Part of our series on The History of Private Credit Investing

For many decades, the private debt market in the U.S. meant one thing: U.S. private placements.

Private placements are the placement of debt or equity securities by a company (issuer) to an investor or group of institutional investors in a private transaction, as contrasted to the better-known and highly regulated public market.U.S. private placements refer to middle-market or occasionally larger companies raising long-term debt from one or more U.S. life insurance companies including Prudential, MetLife, New York Life, TIAA-CREF, Northwestern Mutual, and others.

In most instances, the debt – referred to as “notes” – is unrated by the large rating agencies, but it is rated privately by the National Association of Insurance Commisioners (“NAIC”). NAIC ratings tend to be much more lenient to middle-market companies than the public rating agencies like Moody’s and Standard & Poor’s, which often penalize companies simply because of their size. U.S. private placements normally have maturities of seven to 15 years — beyond the length of time that banks are willing to lend — and they almost always have fixed-rate coupons. Each transaction is bespoke, meaning that the pricing and terms of each U.S. private placement are negotiated privately between the issuer and the participating group of life insurance company investors.

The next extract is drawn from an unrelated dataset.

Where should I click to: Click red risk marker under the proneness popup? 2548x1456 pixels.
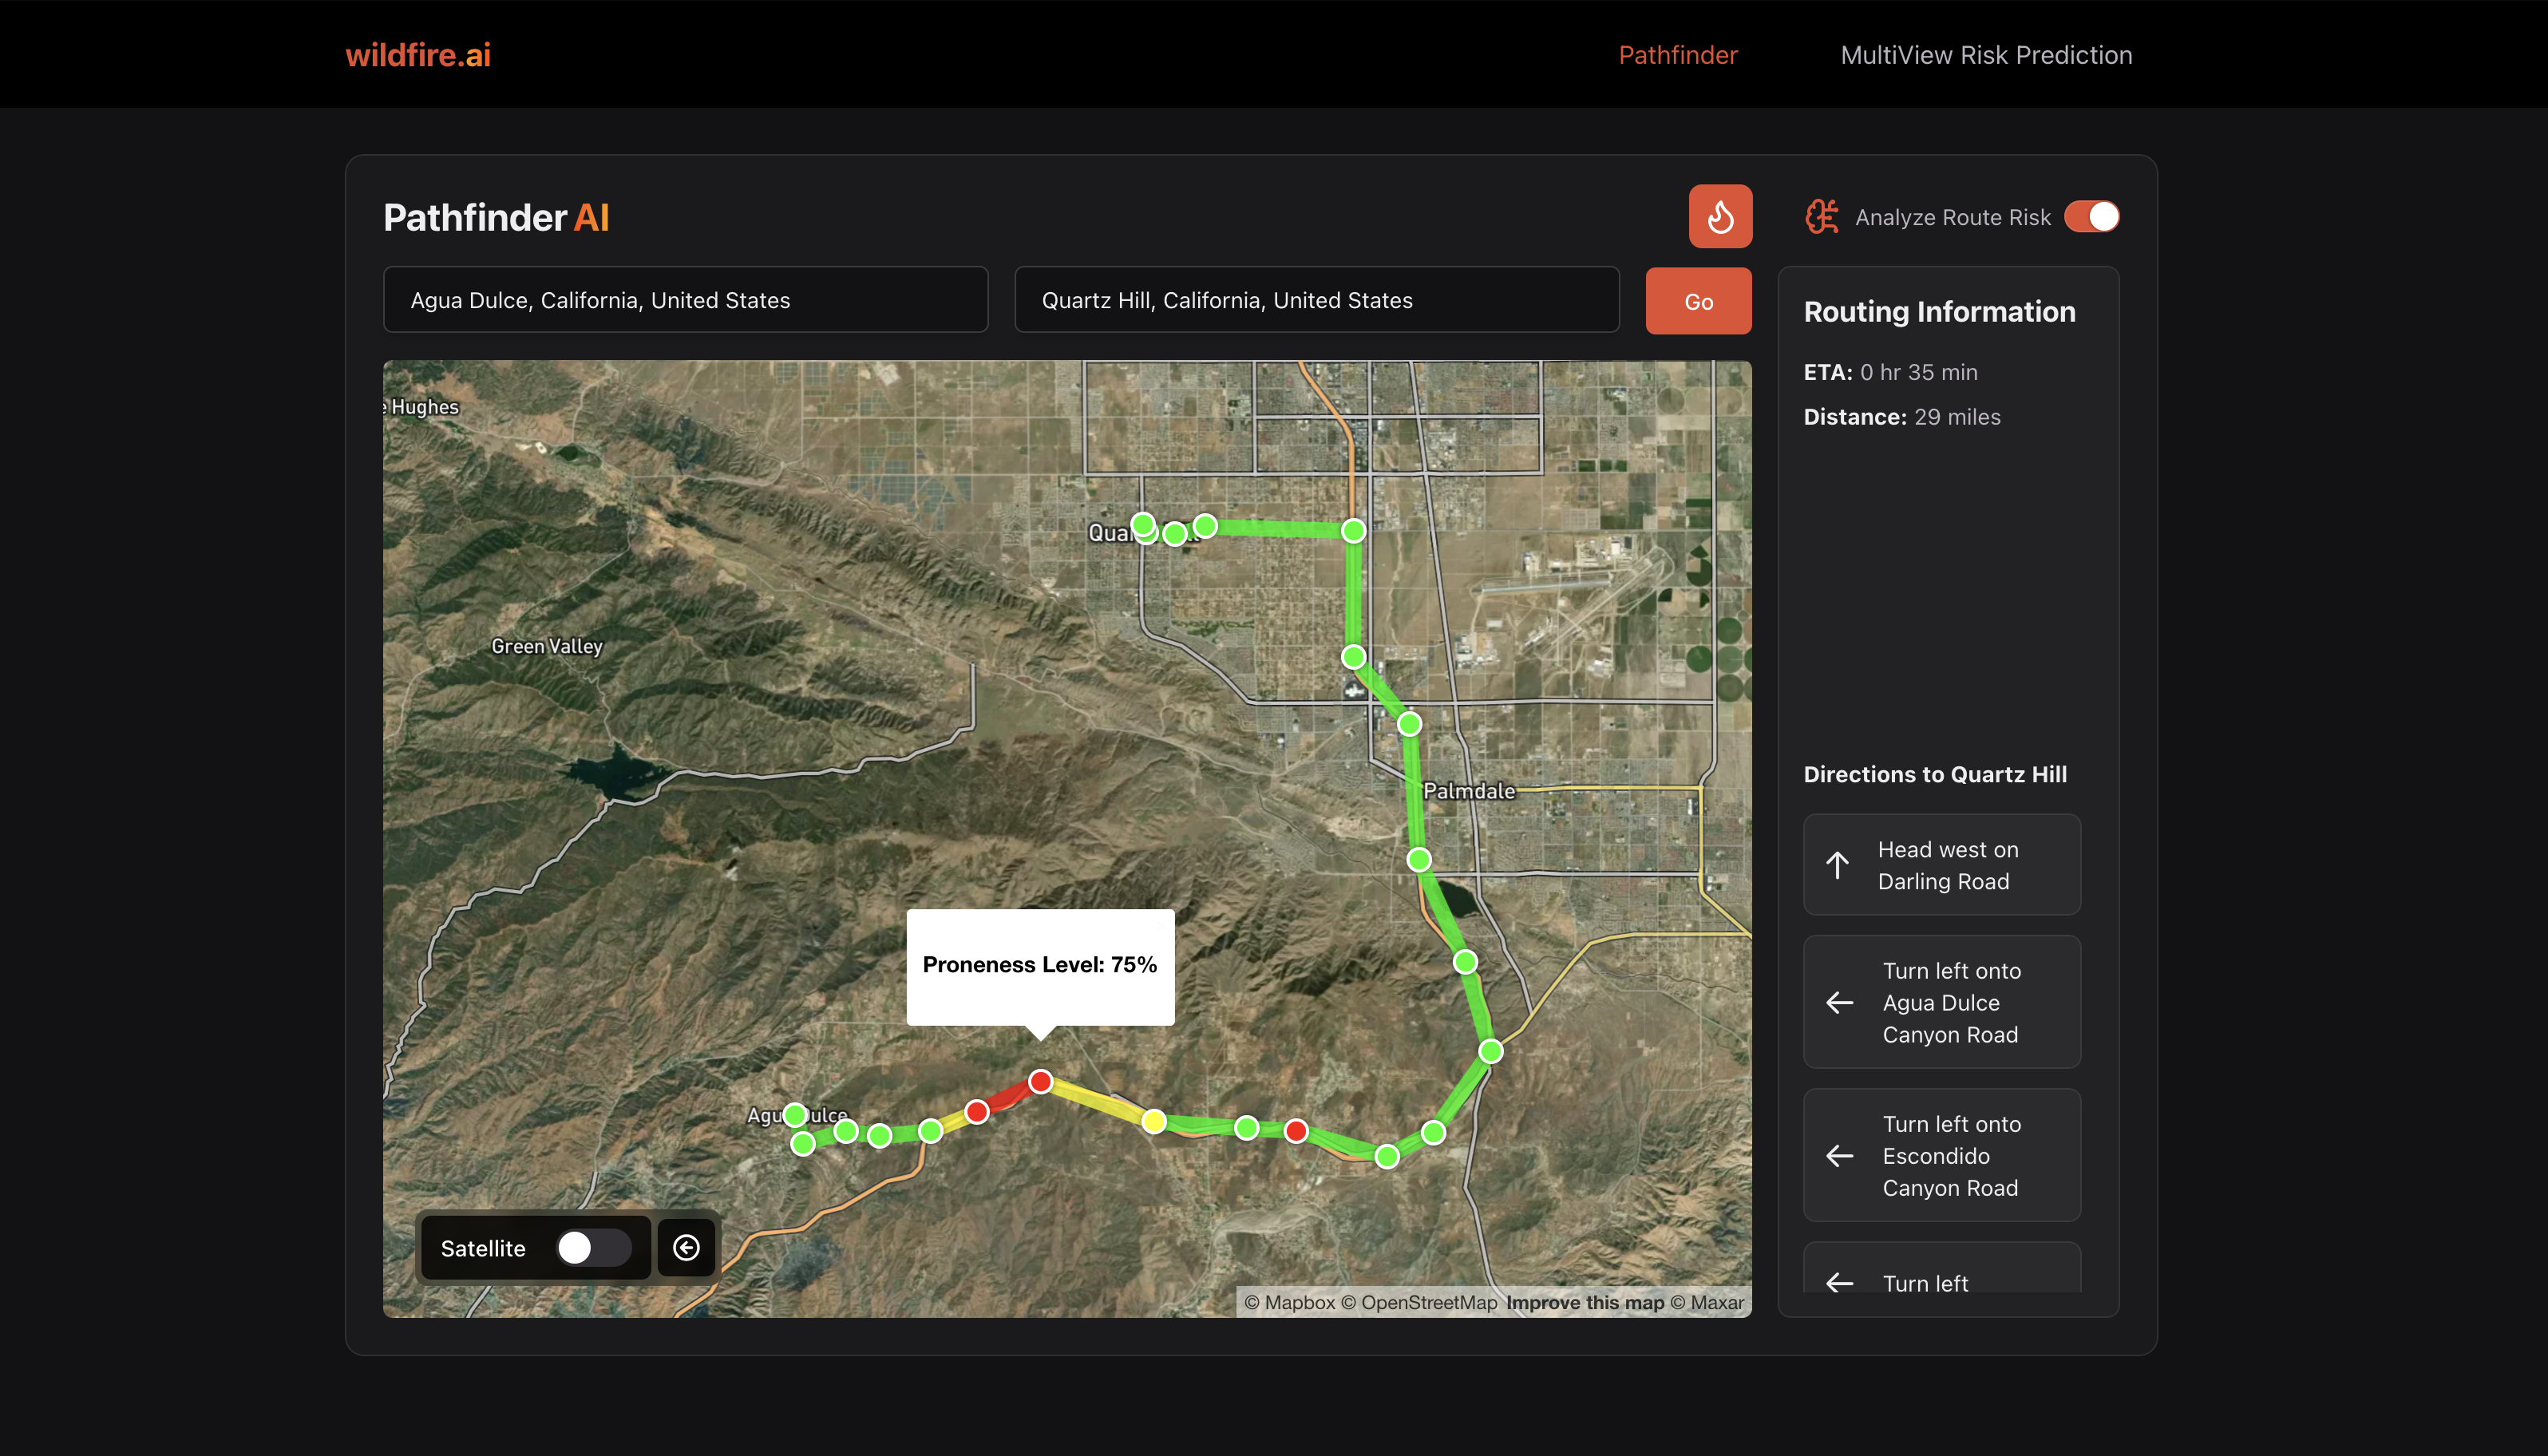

Some companies issuing U.S. private placements are publicly listed, but more often than not, they are either private U.S. companies or foreign listed companies that do not wish to comply with the stringent SEC-reporting requirements necessary to issue a public bond in the U.S. market. From the perspective of U.S. life insurance companies, private placements are a way to invest in high quality, long-duration assets to match their long-duration liabilities. These investments are almost always on a “buy-and-hold to maturity” basis. The traditional U.S. private placements market is tailor-made for structured or secured transactions, too, like infrastructure/project financings and asset-based securities, with the latter often involving esoteric asset classes. Annual new issue volumes in the U.S. private placements market are normally between $80 billion to $100 billion each year3.